I say it is better to see a horse as a monster than to see it only as a slow substitute for a motor-car. If we have got into that state of mind about a horse as something stale, it is far better to be frightened of a horse because it is a good deal too fresh.

 
Gilbert Keith Chesterton
 

From the point of view of semantics, errors must be accidents: if in the extension of "horse" there are no cows, then it cannot be required for the meaning of "horse" that cows be called horses. On the other hand, if "horse" did not mean that which it means, and if it were an error for horses, it would never be possible for a cow to be called "horse." Putting the two things together, it can be seen that the possibility of falsely saying "this is a horse" presupposes the existence of a semantic basis for saying it truly, but not vice versa. If we put this in terms of the crude causal theory, the fact that cows cause one to say "horse" depends on the fact that horses cause one to say "horse"; but the fact that horses cause one to say "horse" does not depend on the fact that cows cause one to say "horse"...

 
Jerry Fodor
 

I sit astride life like a bad rider on a horse.
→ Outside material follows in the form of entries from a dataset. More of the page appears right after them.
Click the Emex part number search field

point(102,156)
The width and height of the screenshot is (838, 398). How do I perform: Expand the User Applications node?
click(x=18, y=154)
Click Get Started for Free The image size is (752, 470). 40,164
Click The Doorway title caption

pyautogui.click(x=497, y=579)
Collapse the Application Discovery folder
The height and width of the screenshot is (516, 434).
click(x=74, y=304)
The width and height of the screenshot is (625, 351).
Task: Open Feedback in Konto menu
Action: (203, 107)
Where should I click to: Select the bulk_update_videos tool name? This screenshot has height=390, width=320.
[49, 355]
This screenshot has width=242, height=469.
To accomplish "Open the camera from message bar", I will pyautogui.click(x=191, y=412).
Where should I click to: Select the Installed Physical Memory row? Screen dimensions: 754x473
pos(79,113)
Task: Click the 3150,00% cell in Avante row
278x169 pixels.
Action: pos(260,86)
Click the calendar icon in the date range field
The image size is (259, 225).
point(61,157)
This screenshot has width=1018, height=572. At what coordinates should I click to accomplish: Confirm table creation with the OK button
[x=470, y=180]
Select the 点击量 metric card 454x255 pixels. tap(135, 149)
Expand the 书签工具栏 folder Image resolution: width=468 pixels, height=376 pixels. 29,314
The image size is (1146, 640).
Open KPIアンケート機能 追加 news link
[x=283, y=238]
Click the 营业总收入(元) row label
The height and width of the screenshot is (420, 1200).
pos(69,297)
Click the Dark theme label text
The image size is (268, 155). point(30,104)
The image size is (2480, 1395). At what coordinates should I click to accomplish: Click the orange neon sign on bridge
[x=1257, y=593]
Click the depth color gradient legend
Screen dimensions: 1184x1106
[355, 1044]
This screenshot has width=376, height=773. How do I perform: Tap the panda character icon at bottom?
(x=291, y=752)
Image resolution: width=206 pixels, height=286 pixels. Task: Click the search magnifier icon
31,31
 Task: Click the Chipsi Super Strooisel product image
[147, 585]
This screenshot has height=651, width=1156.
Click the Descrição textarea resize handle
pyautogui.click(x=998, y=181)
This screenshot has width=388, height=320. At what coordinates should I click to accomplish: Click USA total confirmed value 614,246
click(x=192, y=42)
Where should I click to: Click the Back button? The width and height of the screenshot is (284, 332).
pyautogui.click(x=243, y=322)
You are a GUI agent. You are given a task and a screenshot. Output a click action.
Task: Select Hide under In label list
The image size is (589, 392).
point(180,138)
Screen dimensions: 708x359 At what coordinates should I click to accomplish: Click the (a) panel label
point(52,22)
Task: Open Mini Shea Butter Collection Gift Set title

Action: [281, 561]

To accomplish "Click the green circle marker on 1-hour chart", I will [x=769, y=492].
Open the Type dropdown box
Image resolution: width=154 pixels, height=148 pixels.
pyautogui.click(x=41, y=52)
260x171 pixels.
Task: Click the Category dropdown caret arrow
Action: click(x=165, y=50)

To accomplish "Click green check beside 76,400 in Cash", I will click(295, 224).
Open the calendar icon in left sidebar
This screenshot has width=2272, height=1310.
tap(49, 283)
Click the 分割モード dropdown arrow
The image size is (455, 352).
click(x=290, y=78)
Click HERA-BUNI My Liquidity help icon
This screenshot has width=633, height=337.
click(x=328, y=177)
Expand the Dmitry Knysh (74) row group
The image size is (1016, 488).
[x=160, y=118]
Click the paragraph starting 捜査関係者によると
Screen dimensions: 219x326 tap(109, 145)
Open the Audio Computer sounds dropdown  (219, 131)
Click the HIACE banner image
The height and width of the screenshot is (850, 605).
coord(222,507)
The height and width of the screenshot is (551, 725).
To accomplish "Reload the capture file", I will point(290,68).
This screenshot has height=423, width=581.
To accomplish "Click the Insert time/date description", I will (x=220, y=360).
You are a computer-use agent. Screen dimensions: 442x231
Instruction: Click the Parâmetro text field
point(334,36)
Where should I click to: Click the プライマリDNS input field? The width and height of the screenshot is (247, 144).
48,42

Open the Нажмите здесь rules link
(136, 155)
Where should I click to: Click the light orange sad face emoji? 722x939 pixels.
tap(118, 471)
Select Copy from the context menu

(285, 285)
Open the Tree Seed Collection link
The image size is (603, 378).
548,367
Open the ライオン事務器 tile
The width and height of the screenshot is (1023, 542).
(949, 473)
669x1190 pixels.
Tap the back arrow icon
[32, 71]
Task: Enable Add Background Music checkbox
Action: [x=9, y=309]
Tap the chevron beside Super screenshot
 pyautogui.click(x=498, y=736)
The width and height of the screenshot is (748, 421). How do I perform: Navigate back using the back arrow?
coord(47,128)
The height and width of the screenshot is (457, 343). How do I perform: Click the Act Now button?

I only owe it to the horse's good nature that I am not thrown off at this very moment.

 
Ludwig Wittgenstein
 

Plato finds it necessary to separate, for example, "horseness" from "horse" and say that horseness is real and fixed and true and unmoving, while the horse is a mere, unimportant, transitory phenomenon. Horseness is pure Idea. The horse that one sees is a collection of changing Appearances, a horse that can flux and move around all it wants to and even die on the spot without disturbing horseness, which is the Immortal Principle and can go on forever in the path of the Gods of old.